▸ Supplied material:
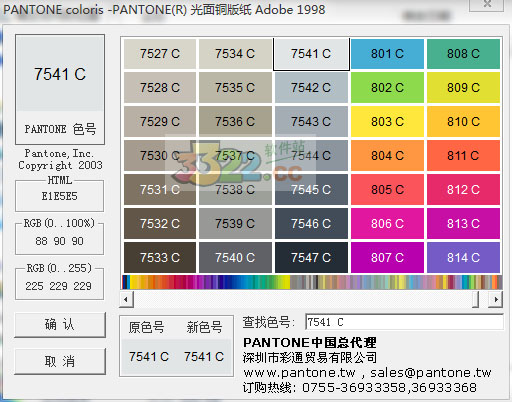The width and height of the screenshot is (512, 402).
Task: Click the rainbow color spectrum strip
Action: pyautogui.click(x=312, y=282)
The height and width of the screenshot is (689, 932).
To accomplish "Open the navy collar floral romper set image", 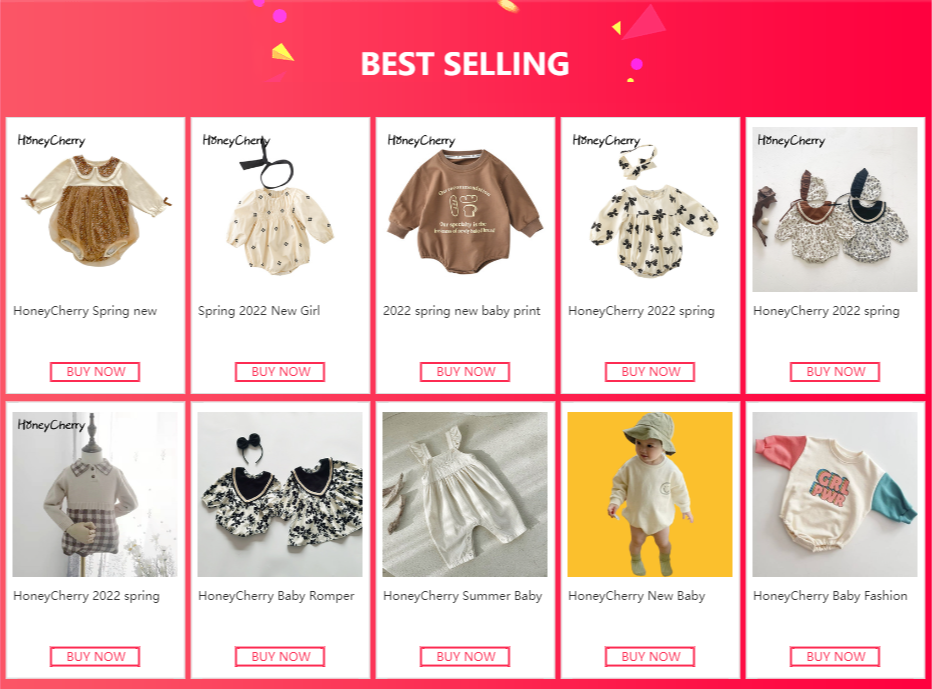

▸ What to produce: Retype the lines exactly. Begin at the one that holds "The height and", stop at the last line of the entries above, and drop the pictures.

▸ Finished exercise:
The height and width of the screenshot is (689, 932).
To accomplish "Open the navy collar floral romper set image", 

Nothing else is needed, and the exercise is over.